● RECORDS PROVIDED
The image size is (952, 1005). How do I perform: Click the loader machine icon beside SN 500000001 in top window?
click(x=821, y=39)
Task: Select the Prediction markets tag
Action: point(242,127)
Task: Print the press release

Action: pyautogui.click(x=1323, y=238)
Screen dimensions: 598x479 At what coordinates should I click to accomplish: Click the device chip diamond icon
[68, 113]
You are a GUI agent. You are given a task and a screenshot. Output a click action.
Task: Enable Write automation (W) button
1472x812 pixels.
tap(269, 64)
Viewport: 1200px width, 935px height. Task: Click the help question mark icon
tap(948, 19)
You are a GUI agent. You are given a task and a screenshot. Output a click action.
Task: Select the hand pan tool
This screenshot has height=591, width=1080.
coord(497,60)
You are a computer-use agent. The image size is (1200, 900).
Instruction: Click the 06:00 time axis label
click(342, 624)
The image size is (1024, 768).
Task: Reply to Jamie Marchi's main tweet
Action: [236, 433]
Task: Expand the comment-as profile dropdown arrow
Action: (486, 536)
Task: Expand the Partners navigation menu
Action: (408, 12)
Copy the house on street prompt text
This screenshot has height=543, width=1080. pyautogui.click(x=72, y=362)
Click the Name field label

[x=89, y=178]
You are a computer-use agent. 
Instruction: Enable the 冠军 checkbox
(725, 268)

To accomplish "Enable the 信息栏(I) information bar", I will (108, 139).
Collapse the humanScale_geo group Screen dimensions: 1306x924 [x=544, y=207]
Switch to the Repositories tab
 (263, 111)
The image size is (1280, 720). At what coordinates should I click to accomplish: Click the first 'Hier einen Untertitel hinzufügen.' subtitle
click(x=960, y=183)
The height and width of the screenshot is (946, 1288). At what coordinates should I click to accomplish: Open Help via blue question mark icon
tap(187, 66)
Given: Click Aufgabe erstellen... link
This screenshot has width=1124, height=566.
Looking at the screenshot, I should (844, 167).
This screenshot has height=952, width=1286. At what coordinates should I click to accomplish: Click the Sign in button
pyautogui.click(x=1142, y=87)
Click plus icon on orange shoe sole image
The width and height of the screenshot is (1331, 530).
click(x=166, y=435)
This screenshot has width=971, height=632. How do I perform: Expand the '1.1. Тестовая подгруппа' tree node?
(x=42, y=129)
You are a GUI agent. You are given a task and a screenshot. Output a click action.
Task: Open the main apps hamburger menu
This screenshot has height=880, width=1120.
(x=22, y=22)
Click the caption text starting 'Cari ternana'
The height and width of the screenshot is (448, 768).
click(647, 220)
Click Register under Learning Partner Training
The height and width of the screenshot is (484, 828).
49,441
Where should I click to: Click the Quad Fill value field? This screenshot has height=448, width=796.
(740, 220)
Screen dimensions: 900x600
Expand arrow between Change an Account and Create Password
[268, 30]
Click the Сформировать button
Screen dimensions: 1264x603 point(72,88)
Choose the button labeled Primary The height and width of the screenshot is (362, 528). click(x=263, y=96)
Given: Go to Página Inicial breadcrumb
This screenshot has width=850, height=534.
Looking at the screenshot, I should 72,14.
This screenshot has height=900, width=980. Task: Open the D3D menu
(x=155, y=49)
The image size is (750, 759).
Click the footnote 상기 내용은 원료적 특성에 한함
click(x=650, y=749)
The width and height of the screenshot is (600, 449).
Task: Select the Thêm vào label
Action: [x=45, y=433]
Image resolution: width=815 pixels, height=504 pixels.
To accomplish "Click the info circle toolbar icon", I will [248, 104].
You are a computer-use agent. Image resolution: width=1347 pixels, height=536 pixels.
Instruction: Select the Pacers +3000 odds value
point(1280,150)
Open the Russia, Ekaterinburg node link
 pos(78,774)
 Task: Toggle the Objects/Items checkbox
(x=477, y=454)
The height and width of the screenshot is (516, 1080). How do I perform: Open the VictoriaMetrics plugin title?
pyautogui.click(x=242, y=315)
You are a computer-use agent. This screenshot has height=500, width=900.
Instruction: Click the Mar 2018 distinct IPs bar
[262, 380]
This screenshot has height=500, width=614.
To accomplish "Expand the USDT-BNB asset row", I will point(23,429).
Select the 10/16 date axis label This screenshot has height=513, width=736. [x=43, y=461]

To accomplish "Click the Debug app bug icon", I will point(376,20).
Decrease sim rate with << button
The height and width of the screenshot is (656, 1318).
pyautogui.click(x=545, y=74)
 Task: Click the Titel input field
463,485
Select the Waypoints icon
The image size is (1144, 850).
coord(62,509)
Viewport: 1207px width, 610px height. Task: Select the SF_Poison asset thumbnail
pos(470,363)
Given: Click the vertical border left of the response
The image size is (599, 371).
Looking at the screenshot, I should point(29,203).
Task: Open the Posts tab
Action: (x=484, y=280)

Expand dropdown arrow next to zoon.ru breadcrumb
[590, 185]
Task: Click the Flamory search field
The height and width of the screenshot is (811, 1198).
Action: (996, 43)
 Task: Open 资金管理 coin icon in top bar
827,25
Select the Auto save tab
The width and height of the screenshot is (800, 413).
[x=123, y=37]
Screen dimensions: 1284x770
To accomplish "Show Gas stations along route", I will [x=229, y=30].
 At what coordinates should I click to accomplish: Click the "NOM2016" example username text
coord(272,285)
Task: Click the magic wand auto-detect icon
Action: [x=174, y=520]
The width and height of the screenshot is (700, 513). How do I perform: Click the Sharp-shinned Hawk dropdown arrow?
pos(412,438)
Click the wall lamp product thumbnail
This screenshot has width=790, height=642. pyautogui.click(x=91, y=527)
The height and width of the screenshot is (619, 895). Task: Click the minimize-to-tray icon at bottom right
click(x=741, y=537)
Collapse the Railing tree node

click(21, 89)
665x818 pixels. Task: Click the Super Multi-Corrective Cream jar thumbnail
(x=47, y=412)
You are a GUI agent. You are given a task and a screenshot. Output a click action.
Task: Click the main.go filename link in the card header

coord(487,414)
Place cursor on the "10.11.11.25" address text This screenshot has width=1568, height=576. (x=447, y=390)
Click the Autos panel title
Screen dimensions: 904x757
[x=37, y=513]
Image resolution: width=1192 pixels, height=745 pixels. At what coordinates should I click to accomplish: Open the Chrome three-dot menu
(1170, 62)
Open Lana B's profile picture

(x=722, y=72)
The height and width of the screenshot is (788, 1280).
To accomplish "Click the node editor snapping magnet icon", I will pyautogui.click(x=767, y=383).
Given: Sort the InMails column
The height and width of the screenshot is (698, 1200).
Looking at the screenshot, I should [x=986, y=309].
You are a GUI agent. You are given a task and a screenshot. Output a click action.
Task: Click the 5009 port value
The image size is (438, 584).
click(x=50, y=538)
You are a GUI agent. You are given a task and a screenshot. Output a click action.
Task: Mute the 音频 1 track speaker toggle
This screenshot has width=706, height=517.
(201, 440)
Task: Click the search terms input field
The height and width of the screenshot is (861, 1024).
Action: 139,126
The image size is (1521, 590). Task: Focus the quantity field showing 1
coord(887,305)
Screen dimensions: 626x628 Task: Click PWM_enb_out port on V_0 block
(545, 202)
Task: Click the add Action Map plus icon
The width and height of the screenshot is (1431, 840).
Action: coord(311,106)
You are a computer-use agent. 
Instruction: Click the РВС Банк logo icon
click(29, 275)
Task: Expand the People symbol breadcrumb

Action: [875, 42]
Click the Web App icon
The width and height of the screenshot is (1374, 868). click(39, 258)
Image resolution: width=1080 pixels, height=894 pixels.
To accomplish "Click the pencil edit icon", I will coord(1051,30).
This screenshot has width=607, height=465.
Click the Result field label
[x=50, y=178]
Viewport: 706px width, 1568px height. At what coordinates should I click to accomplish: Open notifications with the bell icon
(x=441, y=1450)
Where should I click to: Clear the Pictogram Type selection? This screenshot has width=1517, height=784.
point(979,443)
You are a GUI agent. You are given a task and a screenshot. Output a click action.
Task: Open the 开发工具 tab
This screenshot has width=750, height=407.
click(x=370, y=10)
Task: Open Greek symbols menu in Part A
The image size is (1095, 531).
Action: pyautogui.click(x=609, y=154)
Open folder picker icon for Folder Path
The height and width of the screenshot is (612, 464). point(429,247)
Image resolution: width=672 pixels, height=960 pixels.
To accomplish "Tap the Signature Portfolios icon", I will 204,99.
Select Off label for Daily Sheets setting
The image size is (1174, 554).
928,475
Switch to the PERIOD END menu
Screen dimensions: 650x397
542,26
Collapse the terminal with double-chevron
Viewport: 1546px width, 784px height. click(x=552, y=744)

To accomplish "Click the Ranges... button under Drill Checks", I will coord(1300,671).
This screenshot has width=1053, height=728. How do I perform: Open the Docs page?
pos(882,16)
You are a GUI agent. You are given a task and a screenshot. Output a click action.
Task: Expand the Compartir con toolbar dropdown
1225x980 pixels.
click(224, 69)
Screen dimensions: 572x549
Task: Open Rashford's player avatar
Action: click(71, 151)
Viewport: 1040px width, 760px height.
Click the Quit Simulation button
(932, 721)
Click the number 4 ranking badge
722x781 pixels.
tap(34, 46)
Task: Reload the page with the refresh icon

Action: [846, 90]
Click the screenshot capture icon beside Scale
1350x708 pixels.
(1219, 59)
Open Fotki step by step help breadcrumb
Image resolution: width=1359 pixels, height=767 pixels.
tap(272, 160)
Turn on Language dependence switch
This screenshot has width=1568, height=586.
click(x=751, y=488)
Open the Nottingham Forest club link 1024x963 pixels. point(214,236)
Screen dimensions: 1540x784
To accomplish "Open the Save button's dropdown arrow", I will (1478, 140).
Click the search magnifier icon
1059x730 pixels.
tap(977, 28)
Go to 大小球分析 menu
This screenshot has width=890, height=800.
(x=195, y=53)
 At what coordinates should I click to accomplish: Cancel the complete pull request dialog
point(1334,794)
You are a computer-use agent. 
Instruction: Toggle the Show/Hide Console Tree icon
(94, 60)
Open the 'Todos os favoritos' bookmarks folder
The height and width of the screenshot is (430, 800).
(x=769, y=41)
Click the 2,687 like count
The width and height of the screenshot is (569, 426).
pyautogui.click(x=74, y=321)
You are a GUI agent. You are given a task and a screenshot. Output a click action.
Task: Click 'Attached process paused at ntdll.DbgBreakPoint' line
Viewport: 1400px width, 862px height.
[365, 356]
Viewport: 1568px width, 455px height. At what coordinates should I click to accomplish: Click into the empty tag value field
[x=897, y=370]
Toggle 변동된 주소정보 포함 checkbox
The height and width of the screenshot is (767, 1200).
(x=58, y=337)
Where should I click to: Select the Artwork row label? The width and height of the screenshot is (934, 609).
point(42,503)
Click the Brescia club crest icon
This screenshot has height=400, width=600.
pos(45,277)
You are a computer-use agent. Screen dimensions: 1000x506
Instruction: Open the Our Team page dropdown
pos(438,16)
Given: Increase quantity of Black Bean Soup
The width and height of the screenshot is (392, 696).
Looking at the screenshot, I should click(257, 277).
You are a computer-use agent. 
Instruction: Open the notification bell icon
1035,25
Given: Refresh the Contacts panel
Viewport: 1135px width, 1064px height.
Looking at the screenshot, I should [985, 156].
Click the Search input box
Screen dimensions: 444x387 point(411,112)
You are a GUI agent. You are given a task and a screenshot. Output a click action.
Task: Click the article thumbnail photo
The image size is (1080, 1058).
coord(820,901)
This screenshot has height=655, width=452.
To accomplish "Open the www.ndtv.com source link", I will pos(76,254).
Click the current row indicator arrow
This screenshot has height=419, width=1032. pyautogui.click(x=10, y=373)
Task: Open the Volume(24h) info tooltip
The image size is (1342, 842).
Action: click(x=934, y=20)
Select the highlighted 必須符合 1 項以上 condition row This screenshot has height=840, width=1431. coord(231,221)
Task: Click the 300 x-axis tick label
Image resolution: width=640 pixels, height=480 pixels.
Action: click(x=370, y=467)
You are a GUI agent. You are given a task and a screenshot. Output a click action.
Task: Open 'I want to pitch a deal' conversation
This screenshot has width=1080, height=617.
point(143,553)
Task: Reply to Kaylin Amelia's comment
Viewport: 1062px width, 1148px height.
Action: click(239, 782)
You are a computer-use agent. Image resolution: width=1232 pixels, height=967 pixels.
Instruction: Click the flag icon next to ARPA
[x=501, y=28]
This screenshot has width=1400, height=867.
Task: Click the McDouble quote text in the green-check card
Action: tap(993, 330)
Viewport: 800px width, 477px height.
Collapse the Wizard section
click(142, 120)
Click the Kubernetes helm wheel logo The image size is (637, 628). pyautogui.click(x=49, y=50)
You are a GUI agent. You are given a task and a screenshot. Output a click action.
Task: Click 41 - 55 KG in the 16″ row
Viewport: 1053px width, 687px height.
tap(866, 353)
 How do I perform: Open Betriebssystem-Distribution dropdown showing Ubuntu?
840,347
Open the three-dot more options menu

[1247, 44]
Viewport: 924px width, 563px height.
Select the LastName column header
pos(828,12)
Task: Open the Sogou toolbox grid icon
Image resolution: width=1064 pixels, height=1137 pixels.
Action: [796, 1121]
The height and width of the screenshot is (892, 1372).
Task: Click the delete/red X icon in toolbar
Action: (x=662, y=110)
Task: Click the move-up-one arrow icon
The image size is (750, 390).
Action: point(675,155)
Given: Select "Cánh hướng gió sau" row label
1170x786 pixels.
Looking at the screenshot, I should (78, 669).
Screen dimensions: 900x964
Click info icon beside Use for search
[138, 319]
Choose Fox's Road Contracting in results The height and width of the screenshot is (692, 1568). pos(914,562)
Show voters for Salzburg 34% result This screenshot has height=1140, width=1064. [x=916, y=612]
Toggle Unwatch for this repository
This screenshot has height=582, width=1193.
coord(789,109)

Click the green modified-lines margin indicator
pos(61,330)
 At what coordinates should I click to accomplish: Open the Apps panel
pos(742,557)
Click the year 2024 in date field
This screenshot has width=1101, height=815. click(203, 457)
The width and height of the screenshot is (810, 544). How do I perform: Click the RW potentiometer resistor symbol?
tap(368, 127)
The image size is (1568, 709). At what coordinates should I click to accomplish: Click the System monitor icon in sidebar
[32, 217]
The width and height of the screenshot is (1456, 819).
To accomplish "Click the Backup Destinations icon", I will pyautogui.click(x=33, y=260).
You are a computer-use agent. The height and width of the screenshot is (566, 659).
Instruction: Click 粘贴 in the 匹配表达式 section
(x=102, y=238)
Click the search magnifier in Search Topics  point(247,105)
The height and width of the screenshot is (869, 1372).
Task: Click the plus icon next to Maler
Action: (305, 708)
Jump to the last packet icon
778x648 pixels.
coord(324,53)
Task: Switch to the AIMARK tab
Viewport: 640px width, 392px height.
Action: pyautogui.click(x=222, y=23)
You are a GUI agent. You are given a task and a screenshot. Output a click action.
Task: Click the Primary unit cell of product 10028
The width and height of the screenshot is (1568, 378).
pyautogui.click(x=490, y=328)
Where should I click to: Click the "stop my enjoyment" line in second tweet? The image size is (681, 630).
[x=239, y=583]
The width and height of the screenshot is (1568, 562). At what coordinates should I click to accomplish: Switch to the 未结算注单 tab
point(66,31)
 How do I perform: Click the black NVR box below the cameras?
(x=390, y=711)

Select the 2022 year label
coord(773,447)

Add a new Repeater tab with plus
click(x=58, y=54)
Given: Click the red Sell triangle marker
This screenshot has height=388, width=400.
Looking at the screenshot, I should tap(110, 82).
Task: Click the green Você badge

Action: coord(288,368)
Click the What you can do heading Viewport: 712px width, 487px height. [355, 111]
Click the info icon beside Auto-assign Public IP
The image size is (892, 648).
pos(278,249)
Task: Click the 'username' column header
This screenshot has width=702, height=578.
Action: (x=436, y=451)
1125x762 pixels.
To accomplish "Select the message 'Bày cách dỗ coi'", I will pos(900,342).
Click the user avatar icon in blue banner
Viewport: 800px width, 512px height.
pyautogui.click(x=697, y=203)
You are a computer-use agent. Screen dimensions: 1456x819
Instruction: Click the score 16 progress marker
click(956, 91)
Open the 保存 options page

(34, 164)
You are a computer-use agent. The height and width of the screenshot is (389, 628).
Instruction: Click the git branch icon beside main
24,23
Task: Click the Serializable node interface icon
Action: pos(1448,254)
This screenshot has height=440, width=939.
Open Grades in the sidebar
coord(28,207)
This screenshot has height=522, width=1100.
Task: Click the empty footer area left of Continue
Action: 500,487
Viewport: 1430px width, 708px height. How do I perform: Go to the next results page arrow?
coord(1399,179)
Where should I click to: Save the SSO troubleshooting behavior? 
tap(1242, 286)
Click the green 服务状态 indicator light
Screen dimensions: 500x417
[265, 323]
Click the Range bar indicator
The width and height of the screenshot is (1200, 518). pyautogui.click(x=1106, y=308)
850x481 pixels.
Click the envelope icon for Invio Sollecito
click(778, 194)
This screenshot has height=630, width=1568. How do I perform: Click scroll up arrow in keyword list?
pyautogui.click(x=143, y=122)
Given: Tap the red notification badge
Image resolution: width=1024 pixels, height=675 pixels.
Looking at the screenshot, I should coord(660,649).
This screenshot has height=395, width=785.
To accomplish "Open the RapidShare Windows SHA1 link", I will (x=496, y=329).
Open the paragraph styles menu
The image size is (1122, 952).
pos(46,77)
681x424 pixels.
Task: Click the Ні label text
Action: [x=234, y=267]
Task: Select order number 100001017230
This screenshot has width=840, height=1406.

● WHAT TO DO
Search the material above for the string "Primary". Show every line that holds it.

● TASK RESPONSE
Choose the button labeled Primary The height and width of the screenshot is (362, 528). click(x=263, y=96)
Task: Click the Primary unit cell of product 10028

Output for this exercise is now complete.